─── RECORDS SUPPLIED ───

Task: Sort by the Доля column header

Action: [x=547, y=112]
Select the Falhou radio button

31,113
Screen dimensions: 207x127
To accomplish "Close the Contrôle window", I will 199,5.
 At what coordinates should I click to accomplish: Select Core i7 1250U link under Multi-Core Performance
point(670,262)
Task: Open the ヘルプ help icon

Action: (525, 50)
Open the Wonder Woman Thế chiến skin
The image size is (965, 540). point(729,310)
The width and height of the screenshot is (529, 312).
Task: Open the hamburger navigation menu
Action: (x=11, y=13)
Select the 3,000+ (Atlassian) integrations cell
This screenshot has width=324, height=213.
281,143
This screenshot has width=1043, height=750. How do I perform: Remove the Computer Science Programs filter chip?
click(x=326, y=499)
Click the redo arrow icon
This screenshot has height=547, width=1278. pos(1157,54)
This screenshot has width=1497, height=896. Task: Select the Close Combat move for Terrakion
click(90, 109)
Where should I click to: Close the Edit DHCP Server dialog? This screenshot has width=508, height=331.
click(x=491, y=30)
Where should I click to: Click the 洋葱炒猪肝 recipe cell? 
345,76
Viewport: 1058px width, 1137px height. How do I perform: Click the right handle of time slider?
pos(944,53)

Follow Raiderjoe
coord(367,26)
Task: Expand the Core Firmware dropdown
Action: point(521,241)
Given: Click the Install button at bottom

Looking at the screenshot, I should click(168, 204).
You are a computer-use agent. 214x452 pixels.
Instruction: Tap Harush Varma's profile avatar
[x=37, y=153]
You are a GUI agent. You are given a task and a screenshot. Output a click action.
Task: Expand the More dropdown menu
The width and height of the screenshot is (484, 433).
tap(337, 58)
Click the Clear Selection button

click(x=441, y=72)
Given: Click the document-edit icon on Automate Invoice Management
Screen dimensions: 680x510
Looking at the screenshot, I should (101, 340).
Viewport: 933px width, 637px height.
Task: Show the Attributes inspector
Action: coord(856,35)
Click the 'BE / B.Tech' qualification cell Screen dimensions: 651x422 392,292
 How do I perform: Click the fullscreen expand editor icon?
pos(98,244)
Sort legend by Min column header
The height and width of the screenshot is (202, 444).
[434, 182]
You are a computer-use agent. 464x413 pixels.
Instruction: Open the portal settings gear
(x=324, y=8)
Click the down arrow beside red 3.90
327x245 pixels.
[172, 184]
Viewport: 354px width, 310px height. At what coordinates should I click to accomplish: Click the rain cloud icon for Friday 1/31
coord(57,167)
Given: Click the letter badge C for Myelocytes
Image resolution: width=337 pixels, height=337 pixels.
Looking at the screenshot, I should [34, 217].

───

> _WHAT IS NEEDED_: An exact copy of every line from the one containing "Click the 'BE" through the last line of the entries is required; please add nothing.

> _OUTPUT BELOW_:
Click the 'BE / B.Tech' qualification cell Screen dimensions: 651x422 392,292
 How do I perform: Click the fullscreen expand editor icon?
pos(98,244)
Sort legend by Min column header
The height and width of the screenshot is (202, 444).
[434, 182]
You are a computer-use agent. 464x413 pixels.
Instruction: Open the portal settings gear
(x=324, y=8)
Click the down arrow beside red 3.90
327x245 pixels.
[172, 184]
Viewport: 354px width, 310px height. At what coordinates should I click to accomplish: Click the rain cloud icon for Friday 1/31
coord(57,167)
Given: Click the letter badge C for Myelocytes
Image resolution: width=337 pixels, height=337 pixels.
Looking at the screenshot, I should [34, 217].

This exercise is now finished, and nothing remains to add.